Tous les animaux de ce projet seront utilisés afin de générer un effectif suffisant pour permettre de réaliser l’étude expérimentale qui sera basée sur l’utilisation d’animaux porteurs des deux exemplaires de la mutation. Les animaux seront donc utilisés soit pour la gestion de l’élevage soit pour la réalisation des projets en « utilisation continue ». Les animaux trop âgés pour la reproduction ou sans génotype d’intérêt seront mis à mort.
Application de la règle des "3R"
1. Remplacement
Les études humaines in vitro sur cultures cellulaires ont donné des informations sur les mécanismes moléculaires liant les mutations entre les 2 gènes d’intérêt dans cette étude mais ne permettent d’établir un lien clair entre stress cellulaire et déclenchement ou maintien de ces mutations, ni d’en comprendre les conséquences sur l’organisme. Ainsi, les études nécessitent un modèle animal intégrant les dimensions métaboliques, comportementales, inflammatoires et hormonales. A ce jour, aucune autre approche expérimentale (en laboratoire ou via l’informatique) ne permet de reproduire ces interactions de manière fonctionnelle et intégrée. Une approche sur animal entier est indispensable pour étudier ces mécanismes dans leur globalité.
2. Réduction
Le nombre d’animaux nécessaire aux phases expérimentales suivante est déterminé à l’aide d’un logiciel spécifique permettant de réaliser des études statistiques qui tiennent compte des facteurs génotype et sexe afin de déterminer les effectifs nécessaires et suffisants pour obtenir des données statistiques fiables. Ces effectifs sont donc fixés à 35 animaux par groupe d’étude. L’effet attendu sur le phénotype homozygote (i.e. possédant deux exemplaires du gène muté) est fort, sur la base des données obtenues précédemment chez la souris mutante pour le gène d’intérêt tandis que le génotype hétérozygote a un effet physiopathologique peu marqué.
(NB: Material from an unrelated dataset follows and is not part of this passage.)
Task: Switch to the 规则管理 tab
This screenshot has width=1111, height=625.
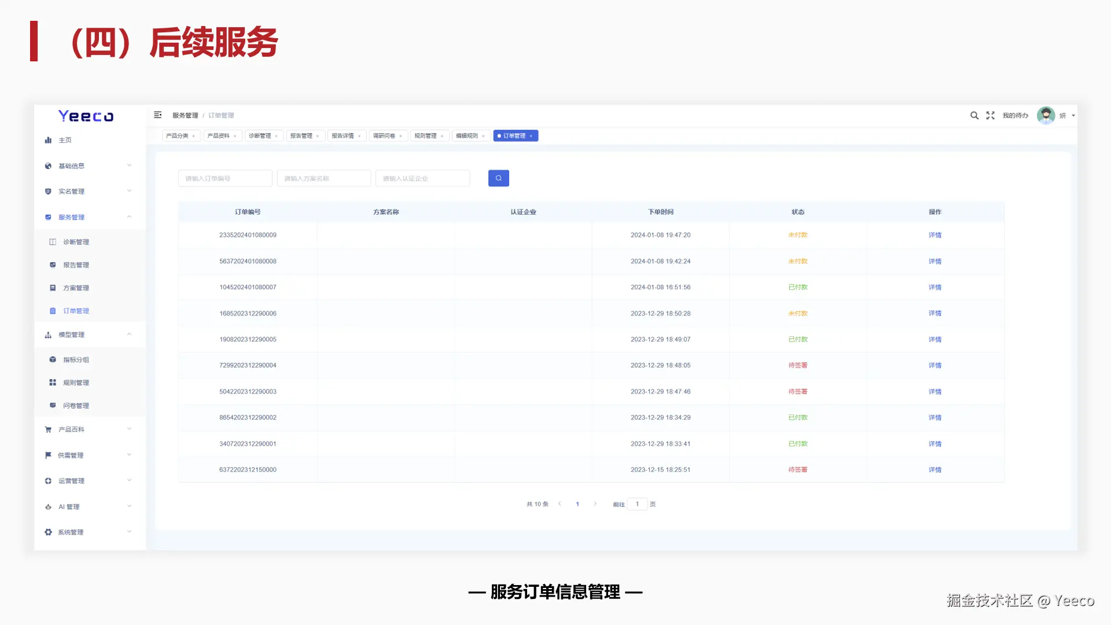Action: tap(425, 136)
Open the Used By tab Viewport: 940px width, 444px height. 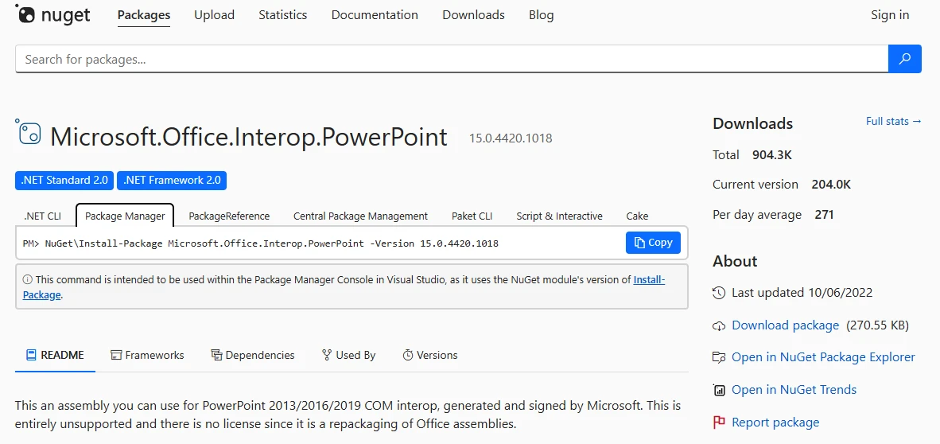[348, 355]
Le nombre de souris maintenues dans l’élevage est strictement limité afin de préserver leur fertilité et de minimiser les risques de perte des modifications génétiques lors des croisements successifs. Ce nombre a été calculé pour garantir un effectif suffisant à la fois pour la pérennité de l’élevage et à la fois pour produire les animaux impliqués dans la partie expérimentale. L’élevage se concentre exclusivement sur les lignées utiles à la recherche.
3. Raffinement
La gestion de la lignée mutante hétérozygote ne présente pas de phénotype dommageable et aura lieu dans un établissement utilisateur d’animaux à des fins scientifique ayant un statut sanitaire bien contrôlé. La biopsie de queue sera réalisée selon une méthode éprouvée, précise, rapide et standardisée qui limite les effets indésirables stress/douleurs, couplée à une anesthésie locale au moment du prélèvement. Les animaux seront ensuite surveillés quelques minutes pour vérifier la bonne cicatrisation et la reprise d’une activité motrice normale.
Expliquer le choix des espèces et les stades de développement y afférents.
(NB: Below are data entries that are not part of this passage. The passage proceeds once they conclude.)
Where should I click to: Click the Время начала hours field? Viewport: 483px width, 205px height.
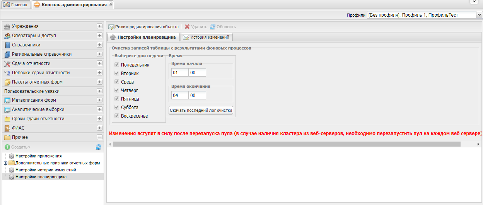point(179,73)
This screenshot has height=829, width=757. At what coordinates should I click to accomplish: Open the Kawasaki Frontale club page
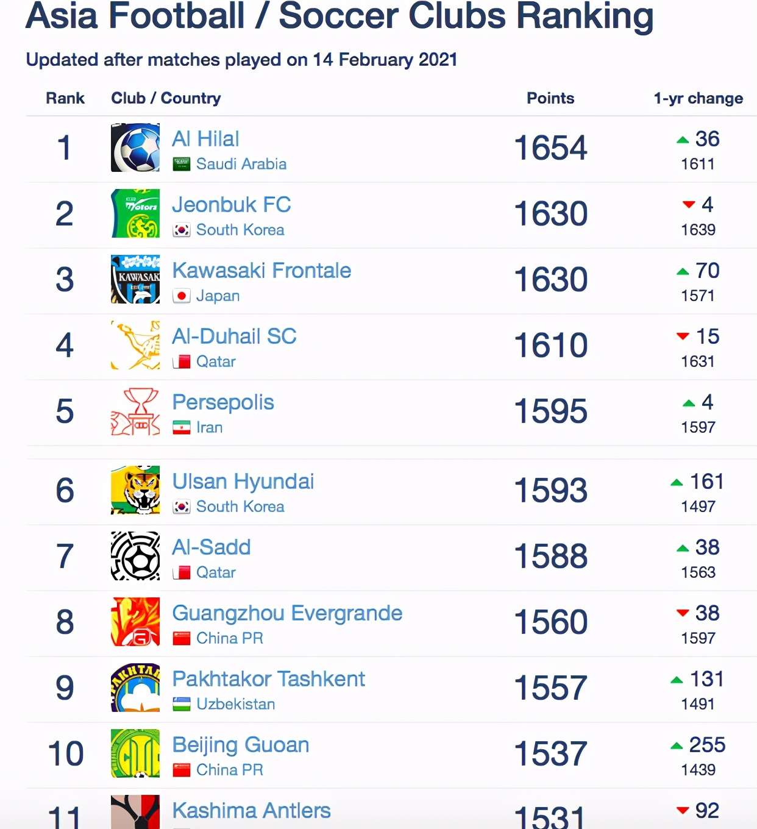[261, 271]
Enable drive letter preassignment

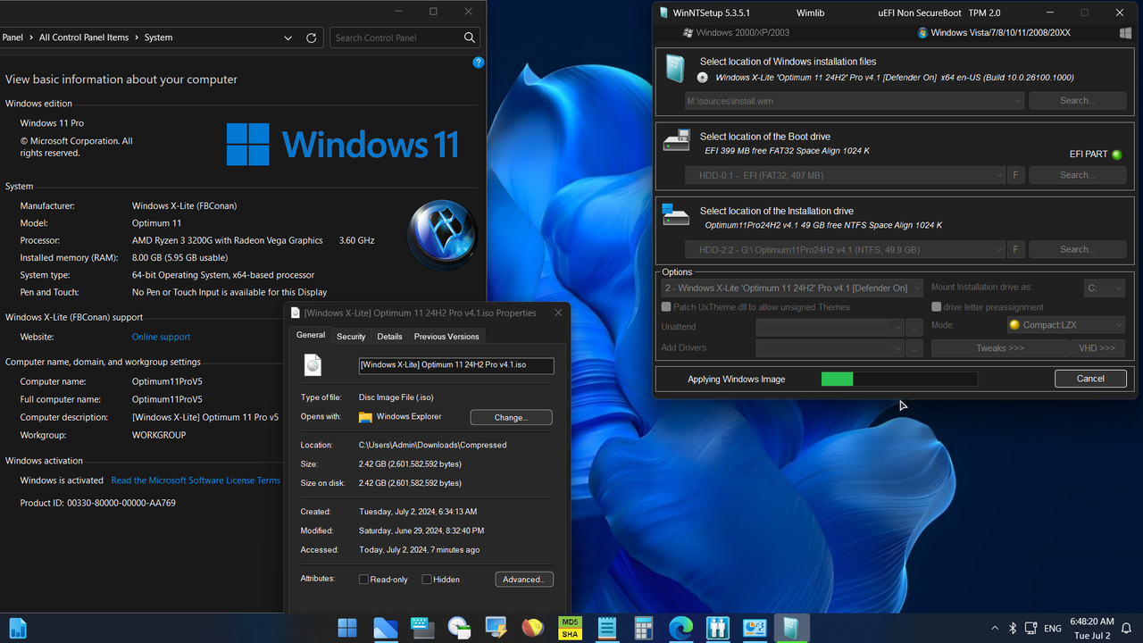[x=936, y=306]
Ce projet nécessite la génération et la gestion d’un modèle murin génétiquement modifié porteur d’une séquence humaine qui n’existe pas chez la souris. La souris constitue l’espèce modèle de référence pour ce type d’approche, en raison de sa facilité de reproduction, de la disponibilité d’outils génétiques adaptés et à la validation internationale des protocoles métaboliques et comportementaux. Pour étudier les effets d’une mutation spécifique du gène Prdx1 comme celle observée chez certains patients, il est nécessaire d’utiliser un modèle animal qui reproduit cette mutation. Cela permettra de mieux comprendre ses conséquences sur la santé. La lignée de souris utilisée ici a été spécifiquement développée pour reproduire le contexte génétique humain de façon ciblée. Les adultes reproducteurs seront utilisés à maturité sexuelle (8-10 semaines d’âge) pour réaliser les accouplements nécessaires à la production des portées expérimentales tout au long du projet. Les souris seront génotypées à l’âge de 3 semaines à partir d’un prélèvement de poils ou à J7 si la biopsie de queue s’avère nécessaire, puis sevrées à l’âge de 21 jours.